INPUT FOR THIS TASK.

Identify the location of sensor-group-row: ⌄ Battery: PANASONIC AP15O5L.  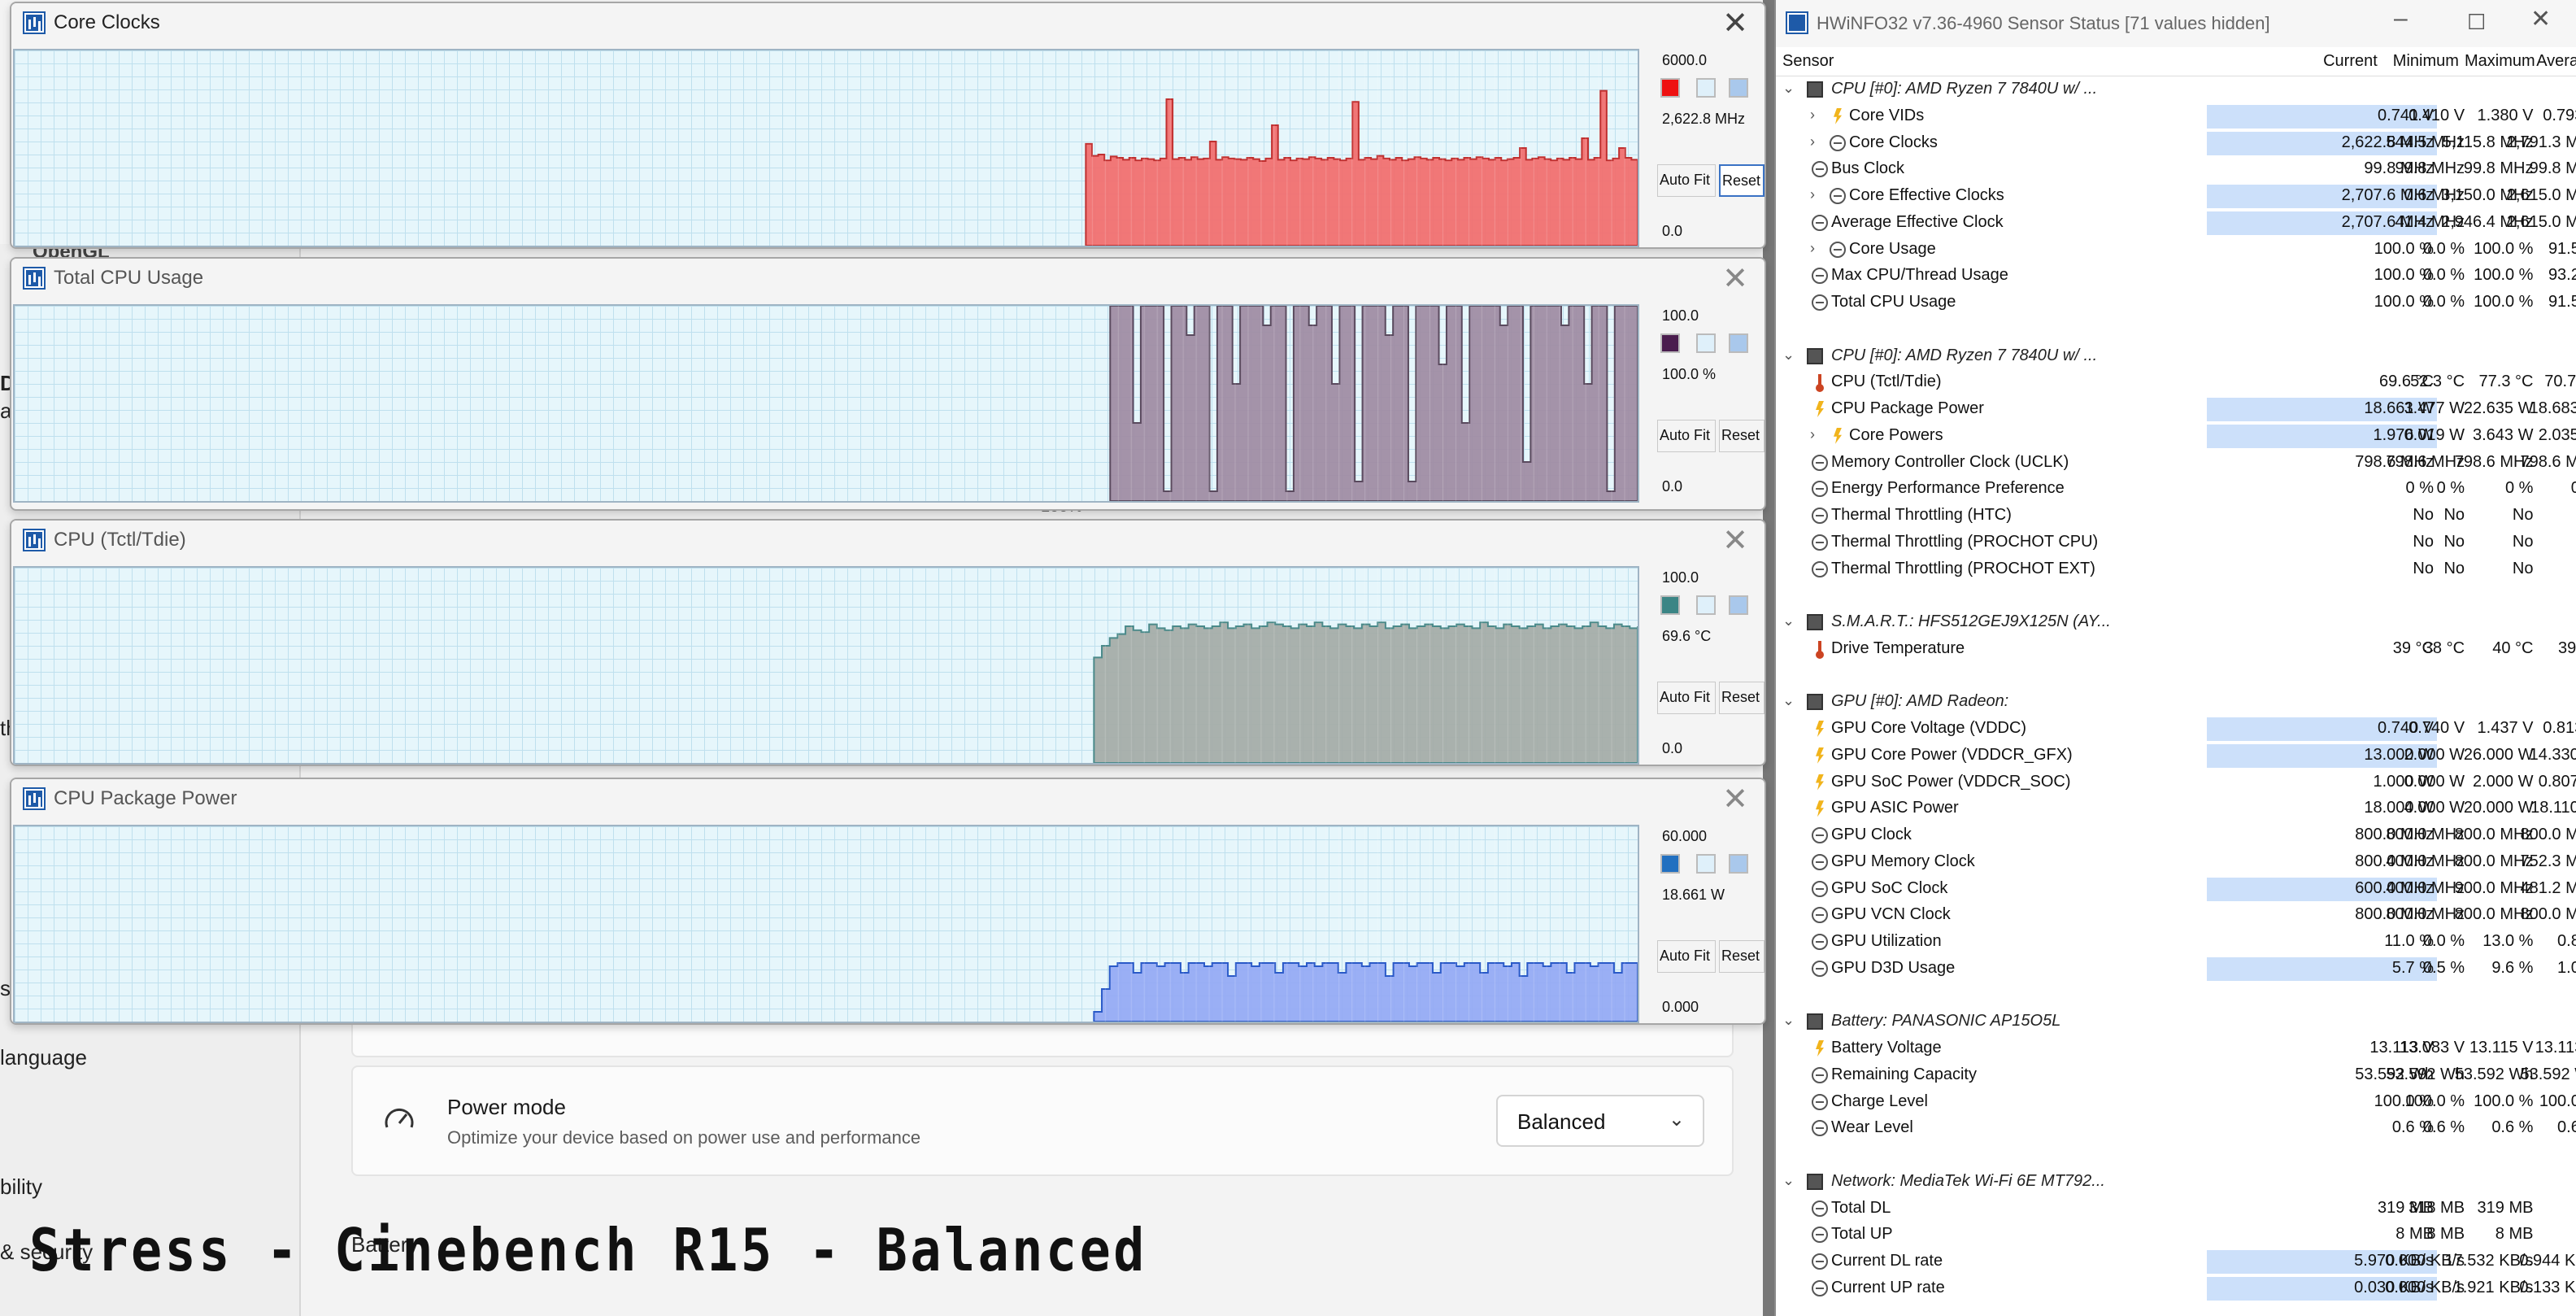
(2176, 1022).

---

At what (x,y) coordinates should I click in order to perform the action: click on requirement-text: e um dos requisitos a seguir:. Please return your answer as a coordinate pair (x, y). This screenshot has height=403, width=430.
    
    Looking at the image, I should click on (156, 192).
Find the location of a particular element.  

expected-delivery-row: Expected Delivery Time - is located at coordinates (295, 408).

--

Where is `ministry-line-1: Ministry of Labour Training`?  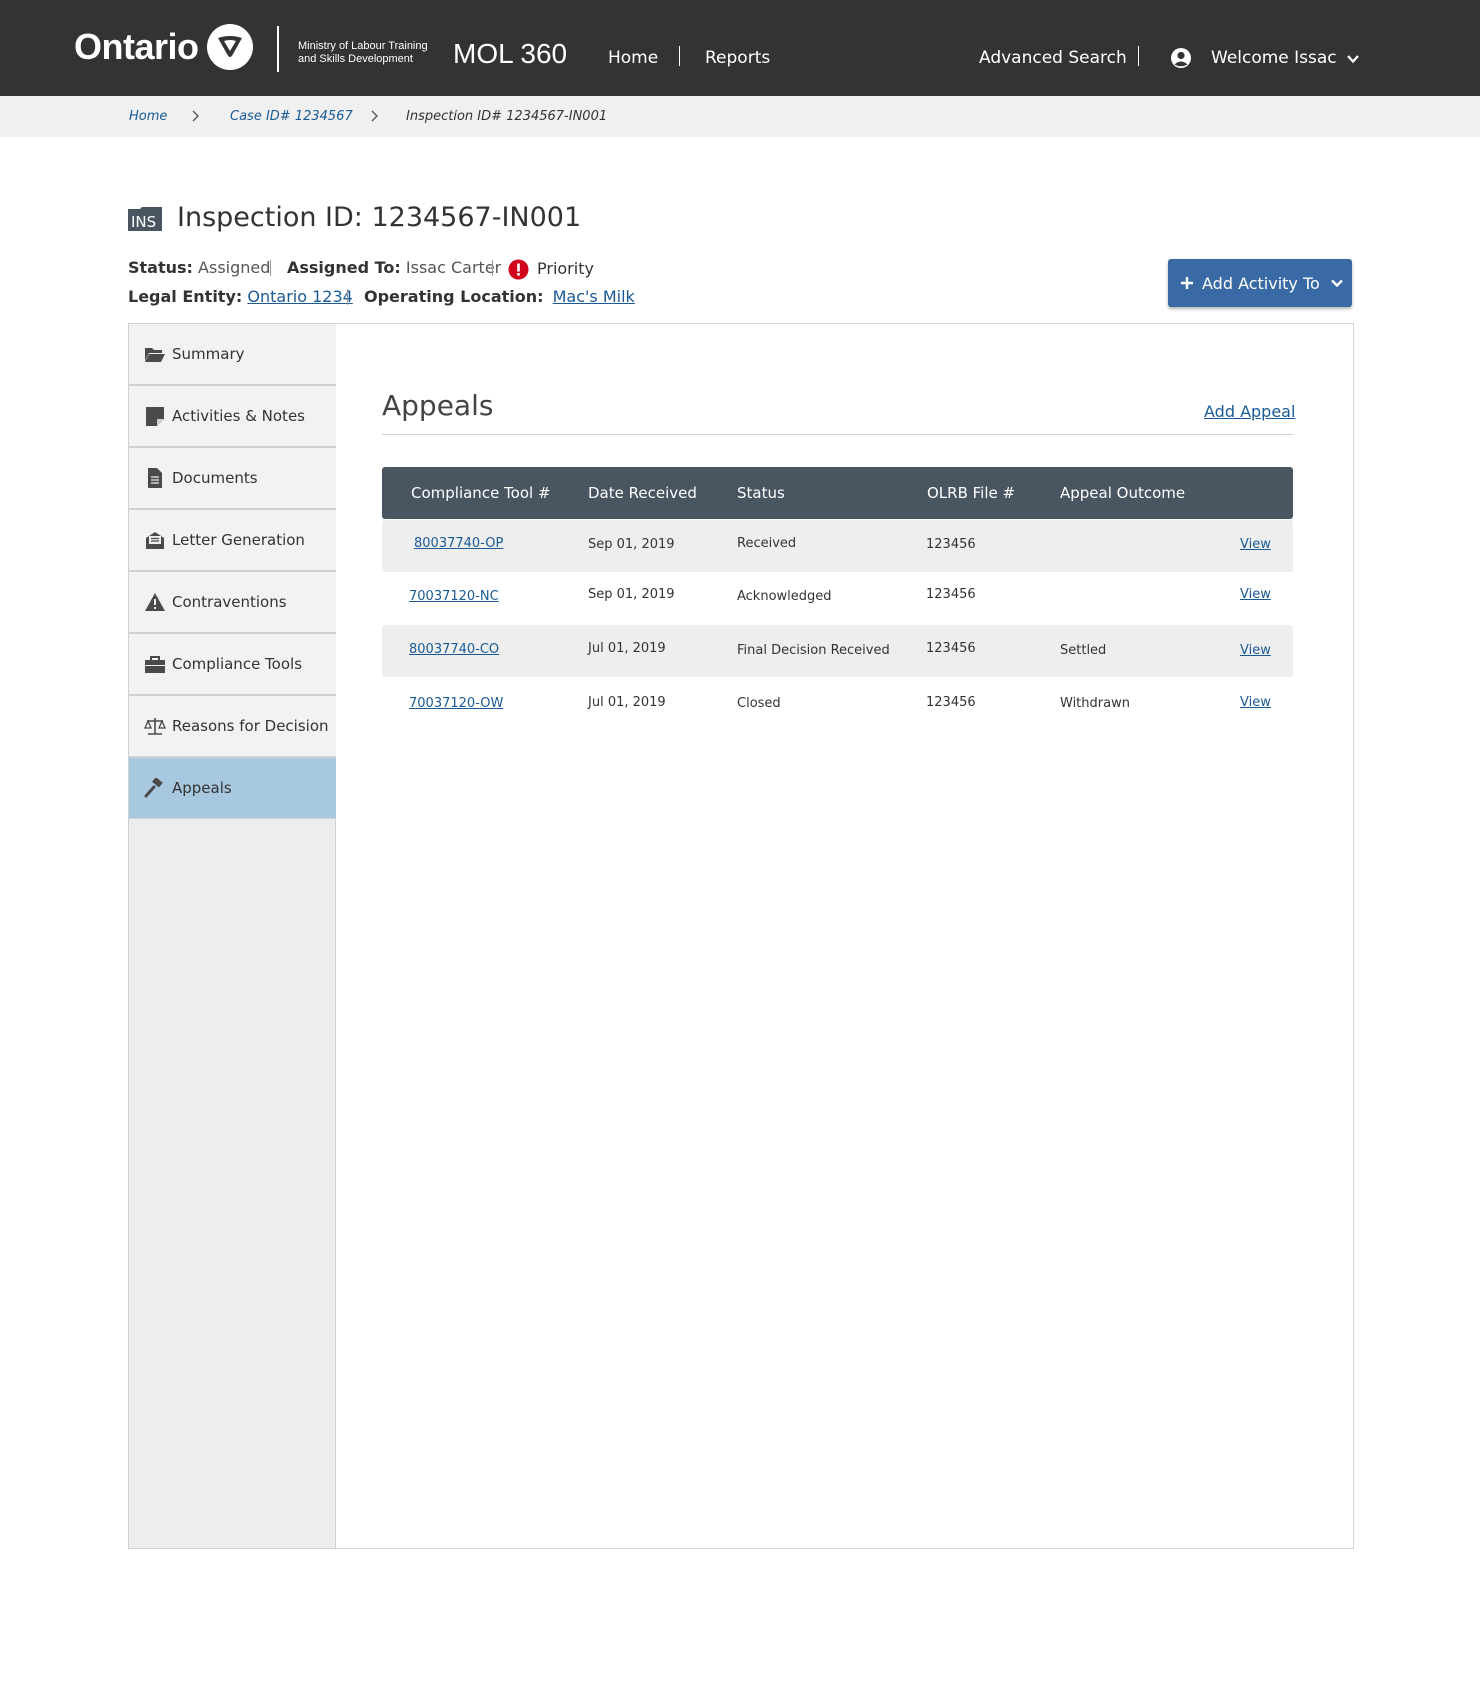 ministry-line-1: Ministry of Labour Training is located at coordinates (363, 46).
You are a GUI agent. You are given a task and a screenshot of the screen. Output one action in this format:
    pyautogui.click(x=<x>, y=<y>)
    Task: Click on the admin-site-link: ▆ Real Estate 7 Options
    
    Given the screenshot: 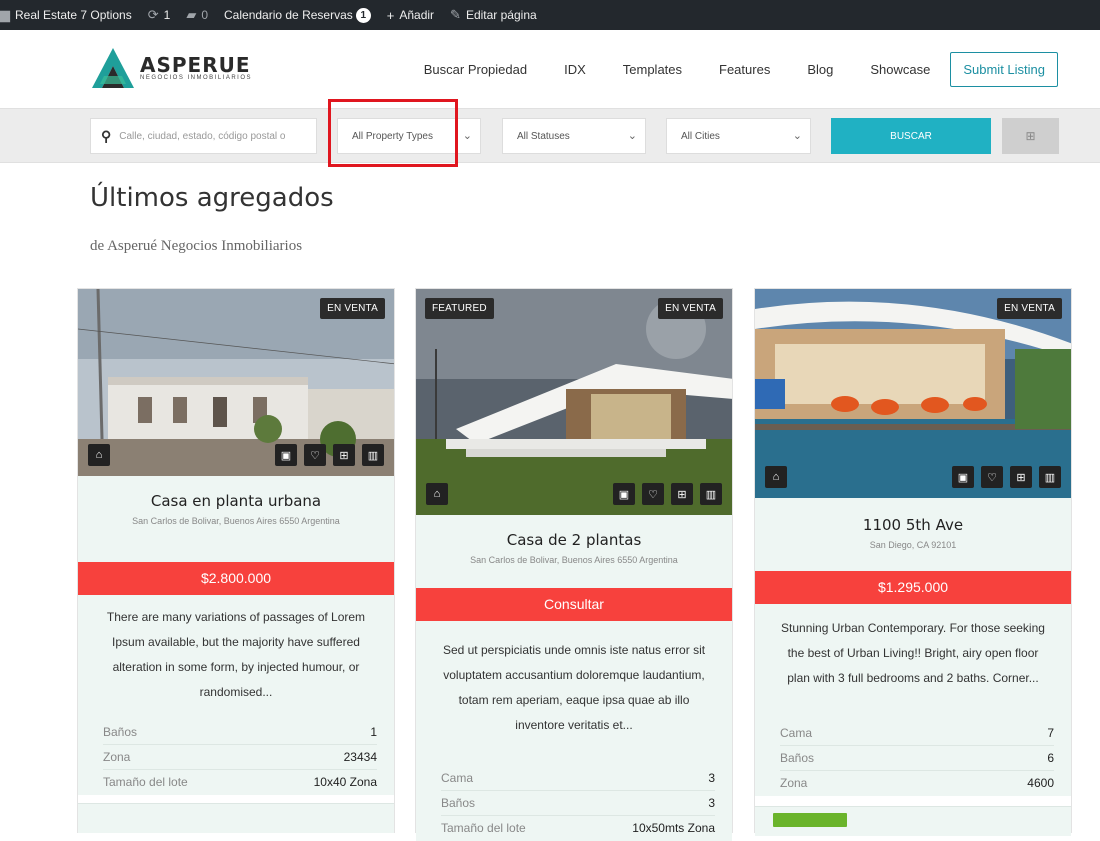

TASK INSTRUCTIONS.
Please count the lines of the data above that contain the string "action", matching case exactly, and reply with the number alone.

WRITTEN REPLY.
2